[Record extracts]
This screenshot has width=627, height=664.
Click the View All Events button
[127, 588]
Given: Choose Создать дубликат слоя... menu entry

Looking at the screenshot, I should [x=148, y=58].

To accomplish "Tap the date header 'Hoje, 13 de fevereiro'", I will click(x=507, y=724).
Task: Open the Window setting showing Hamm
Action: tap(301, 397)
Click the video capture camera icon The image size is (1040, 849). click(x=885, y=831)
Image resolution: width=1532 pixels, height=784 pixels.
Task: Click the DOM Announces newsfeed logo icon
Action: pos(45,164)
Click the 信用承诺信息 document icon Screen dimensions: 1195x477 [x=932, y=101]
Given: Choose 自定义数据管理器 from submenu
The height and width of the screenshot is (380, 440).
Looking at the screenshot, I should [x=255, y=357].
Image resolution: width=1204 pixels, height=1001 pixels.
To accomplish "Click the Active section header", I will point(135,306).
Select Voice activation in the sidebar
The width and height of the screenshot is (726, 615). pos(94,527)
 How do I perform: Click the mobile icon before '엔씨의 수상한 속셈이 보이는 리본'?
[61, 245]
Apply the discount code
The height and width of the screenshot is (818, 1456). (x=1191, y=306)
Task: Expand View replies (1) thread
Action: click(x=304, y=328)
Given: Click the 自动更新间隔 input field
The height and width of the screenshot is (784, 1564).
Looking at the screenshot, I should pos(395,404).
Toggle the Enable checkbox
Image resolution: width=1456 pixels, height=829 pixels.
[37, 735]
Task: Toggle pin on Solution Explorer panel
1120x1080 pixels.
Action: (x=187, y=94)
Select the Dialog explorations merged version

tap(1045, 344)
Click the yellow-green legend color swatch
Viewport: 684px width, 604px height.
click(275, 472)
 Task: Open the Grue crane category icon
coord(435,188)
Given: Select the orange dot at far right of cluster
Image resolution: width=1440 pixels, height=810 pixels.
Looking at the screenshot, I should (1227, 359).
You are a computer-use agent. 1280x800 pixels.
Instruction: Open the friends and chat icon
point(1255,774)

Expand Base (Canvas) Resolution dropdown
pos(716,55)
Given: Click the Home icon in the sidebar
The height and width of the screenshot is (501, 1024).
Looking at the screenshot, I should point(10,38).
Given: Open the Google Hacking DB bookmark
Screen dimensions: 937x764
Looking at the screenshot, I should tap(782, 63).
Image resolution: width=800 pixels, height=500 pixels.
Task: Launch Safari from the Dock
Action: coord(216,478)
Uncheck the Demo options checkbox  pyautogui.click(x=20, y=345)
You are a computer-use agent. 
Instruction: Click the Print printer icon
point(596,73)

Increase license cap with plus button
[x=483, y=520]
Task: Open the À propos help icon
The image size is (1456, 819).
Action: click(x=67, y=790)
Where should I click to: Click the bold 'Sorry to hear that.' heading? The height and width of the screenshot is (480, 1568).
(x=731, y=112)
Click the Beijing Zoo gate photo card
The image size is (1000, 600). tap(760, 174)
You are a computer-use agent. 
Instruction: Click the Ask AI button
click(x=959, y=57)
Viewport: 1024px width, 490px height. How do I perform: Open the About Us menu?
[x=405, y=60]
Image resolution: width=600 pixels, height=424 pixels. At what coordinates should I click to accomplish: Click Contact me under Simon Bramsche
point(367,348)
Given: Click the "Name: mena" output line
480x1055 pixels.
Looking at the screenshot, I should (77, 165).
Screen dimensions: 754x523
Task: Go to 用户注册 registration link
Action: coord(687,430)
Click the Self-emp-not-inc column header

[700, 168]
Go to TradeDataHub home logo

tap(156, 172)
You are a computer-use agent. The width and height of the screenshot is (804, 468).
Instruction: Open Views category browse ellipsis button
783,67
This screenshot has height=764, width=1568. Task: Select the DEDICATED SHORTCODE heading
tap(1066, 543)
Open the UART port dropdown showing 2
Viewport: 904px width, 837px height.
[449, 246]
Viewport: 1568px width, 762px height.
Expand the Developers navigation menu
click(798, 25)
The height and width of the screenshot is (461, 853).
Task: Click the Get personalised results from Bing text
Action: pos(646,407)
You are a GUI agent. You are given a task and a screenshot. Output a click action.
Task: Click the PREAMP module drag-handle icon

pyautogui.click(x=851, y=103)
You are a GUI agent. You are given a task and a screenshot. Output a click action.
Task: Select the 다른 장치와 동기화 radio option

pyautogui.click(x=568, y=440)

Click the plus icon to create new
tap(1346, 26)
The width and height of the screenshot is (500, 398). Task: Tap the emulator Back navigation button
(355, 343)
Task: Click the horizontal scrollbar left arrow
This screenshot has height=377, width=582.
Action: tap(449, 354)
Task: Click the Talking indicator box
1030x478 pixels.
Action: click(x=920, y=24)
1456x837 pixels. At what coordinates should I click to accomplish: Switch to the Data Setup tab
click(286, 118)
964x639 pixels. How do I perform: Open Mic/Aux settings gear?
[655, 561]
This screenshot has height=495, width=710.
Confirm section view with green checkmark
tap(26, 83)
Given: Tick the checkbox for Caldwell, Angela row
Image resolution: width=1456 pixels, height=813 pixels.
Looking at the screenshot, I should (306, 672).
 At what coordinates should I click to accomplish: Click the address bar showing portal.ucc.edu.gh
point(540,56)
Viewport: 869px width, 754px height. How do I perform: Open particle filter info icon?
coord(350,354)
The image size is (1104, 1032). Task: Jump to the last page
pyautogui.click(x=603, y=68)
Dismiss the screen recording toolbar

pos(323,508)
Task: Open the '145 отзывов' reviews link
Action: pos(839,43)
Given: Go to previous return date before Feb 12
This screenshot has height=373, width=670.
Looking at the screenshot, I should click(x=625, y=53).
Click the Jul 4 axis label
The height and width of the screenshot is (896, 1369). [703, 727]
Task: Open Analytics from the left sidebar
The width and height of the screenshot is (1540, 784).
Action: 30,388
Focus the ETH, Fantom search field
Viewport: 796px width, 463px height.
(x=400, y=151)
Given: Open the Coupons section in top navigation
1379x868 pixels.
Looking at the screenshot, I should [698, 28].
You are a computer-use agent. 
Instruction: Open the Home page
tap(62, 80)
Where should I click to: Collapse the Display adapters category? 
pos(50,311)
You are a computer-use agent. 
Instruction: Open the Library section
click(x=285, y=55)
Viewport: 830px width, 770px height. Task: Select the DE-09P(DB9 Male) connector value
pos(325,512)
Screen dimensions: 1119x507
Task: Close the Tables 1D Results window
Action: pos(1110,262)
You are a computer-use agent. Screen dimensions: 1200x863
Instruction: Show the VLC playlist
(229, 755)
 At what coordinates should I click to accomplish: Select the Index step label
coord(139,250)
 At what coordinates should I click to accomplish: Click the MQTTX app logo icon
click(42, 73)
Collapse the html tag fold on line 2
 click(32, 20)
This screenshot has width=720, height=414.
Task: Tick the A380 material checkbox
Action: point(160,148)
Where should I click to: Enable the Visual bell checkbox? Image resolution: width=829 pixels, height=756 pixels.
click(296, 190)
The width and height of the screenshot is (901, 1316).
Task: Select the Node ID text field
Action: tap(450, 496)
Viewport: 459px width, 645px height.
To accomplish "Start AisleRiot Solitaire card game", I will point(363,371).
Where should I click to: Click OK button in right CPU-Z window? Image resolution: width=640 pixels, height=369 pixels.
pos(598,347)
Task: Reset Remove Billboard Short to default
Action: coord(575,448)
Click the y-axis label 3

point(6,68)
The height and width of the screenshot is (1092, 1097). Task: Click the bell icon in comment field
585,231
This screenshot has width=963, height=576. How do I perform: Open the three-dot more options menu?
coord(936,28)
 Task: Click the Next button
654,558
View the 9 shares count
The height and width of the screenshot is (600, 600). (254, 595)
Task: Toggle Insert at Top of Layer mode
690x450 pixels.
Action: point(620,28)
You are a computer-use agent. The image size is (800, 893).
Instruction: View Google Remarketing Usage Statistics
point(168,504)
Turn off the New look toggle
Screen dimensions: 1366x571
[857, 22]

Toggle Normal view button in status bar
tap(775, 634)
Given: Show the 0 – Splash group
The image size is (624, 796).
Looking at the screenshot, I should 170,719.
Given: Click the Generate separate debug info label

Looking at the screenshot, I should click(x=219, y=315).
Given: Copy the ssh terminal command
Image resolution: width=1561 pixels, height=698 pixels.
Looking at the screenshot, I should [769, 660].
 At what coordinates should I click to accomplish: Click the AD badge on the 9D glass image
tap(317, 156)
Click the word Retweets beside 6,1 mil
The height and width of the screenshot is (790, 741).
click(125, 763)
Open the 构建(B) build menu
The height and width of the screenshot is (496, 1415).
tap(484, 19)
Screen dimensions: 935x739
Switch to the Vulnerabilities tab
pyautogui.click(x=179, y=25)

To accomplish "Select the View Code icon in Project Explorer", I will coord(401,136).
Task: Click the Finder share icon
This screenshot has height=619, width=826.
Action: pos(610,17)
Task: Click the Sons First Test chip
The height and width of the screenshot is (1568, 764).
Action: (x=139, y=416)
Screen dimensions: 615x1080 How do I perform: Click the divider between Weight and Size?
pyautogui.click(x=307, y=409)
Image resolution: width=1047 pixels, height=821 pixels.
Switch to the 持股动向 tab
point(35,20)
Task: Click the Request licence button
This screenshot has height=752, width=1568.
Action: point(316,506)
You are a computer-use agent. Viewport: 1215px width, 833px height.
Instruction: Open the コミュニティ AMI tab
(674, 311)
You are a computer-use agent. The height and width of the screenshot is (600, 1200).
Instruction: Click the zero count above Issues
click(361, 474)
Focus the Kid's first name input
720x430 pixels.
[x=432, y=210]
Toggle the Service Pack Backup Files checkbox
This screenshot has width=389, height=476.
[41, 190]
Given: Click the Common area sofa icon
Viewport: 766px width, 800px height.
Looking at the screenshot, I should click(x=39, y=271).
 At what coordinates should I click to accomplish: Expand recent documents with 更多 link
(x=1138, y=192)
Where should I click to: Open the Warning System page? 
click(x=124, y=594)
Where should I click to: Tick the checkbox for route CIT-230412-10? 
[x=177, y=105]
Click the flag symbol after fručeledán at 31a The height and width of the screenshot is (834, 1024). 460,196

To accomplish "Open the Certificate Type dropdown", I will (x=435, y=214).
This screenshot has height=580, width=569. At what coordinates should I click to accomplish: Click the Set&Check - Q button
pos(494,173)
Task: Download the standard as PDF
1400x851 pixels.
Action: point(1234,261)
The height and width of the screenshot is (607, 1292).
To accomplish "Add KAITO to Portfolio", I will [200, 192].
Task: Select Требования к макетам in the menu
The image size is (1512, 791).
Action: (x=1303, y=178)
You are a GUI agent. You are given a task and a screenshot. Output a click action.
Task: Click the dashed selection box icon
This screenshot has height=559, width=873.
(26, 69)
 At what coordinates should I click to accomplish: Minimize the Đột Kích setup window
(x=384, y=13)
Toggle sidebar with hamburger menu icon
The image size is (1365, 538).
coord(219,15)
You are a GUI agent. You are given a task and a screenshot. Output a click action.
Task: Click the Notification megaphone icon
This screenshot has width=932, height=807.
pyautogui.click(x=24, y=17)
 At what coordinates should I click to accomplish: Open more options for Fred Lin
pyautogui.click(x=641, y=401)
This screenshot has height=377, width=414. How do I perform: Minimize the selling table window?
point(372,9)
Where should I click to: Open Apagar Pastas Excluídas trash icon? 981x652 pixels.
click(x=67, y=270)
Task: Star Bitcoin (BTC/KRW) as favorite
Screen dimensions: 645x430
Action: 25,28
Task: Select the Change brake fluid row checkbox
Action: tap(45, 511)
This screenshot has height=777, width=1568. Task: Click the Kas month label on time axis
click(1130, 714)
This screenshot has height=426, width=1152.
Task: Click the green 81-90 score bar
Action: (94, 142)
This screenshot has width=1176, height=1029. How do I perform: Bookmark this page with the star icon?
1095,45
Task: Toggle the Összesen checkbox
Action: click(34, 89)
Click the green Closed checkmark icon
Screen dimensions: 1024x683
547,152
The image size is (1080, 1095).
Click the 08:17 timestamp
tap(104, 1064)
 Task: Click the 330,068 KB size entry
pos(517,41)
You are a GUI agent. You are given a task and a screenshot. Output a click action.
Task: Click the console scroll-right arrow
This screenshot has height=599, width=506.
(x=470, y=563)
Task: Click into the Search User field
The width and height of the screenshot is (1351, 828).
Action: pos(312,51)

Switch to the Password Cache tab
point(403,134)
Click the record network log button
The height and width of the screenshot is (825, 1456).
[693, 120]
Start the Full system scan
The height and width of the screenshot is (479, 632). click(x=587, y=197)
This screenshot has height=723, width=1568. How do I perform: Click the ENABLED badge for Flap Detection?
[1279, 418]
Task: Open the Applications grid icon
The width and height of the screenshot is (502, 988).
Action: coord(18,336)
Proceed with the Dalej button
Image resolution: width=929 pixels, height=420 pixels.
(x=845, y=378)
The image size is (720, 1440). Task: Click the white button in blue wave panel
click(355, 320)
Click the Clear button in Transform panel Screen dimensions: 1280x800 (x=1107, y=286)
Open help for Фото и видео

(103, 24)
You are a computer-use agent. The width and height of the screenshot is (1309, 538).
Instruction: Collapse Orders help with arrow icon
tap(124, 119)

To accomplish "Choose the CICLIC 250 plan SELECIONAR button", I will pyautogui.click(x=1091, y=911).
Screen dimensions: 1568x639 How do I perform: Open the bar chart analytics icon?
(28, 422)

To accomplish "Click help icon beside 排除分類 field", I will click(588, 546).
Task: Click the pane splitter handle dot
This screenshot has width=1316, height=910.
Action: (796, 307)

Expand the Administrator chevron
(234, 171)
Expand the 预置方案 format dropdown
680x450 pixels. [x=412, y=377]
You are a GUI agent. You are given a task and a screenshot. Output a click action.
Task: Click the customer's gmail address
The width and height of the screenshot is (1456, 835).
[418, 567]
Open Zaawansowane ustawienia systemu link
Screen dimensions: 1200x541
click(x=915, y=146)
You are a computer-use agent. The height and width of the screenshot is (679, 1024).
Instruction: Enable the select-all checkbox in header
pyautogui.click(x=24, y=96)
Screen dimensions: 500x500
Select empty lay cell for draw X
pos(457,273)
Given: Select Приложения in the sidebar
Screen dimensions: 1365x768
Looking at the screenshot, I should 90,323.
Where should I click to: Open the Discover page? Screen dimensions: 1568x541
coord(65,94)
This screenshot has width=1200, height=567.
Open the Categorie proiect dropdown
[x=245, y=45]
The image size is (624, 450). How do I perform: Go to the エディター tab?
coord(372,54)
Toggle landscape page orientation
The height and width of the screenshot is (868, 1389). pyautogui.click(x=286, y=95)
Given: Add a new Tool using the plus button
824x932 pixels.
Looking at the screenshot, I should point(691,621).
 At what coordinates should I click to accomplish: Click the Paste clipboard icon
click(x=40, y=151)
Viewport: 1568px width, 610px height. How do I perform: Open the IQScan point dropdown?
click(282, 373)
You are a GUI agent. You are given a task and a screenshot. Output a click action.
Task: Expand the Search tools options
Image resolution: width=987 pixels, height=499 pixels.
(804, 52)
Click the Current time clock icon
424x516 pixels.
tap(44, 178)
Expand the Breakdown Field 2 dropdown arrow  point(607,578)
[/Record extracts]
● **What you need to do**
Would you set down, word for word, the lines from the opening of the entries above through the line with "Given: Select the", both included, and no others?

● **Solution to this exercise**
This screenshot has width=627, height=664.
Click the View All Events button
[127, 588]
Given: Choose Создать дубликат слоя... menu entry

Looking at the screenshot, I should [x=148, y=58].

To accomplish "Tap the date header 'Hoje, 13 de fevereiro'", I will click(x=507, y=724).
Task: Open the Window setting showing Hamm
Action: tap(301, 397)
Click the video capture camera icon The image size is (1040, 849). click(x=885, y=831)
Image resolution: width=1532 pixels, height=784 pixels.
Task: Click the DOM Announces newsfeed logo icon
Action: pos(45,164)
Click the 信用承诺信息 document icon Screen dimensions: 1195x477 [x=932, y=101]
Given: Choose 自定义数据管理器 from submenu
The height and width of the screenshot is (380, 440).
Looking at the screenshot, I should [x=255, y=357].
Image resolution: width=1204 pixels, height=1001 pixels.
To accomplish "Click the Active section header", I will point(135,306).
Select Voice activation in the sidebar
The width and height of the screenshot is (726, 615). pos(94,527)
 How do I perform: Click the mobile icon before '엔씨의 수상한 속셈이 보이는 리본'?
[61, 245]
Apply the discount code
The height and width of the screenshot is (818, 1456). (x=1191, y=306)
Task: Expand View replies (1) thread
Action: click(x=304, y=328)
Given: Click the 自动更新间隔 input field
The height and width of the screenshot is (784, 1564).
Looking at the screenshot, I should pos(395,404).
Toggle the Enable checkbox
Image resolution: width=1456 pixels, height=829 pixels.
[37, 735]
Task: Toggle pin on Solution Explorer panel
1120x1080 pixels.
Action: (x=187, y=94)
Select the Dialog explorations merged version

tap(1045, 344)
Click the yellow-green legend color swatch
Viewport: 684px width, 604px height.
click(275, 472)
 Task: Open the Grue crane category icon
coord(435,188)
Given: Select the orange dot at far right of cluster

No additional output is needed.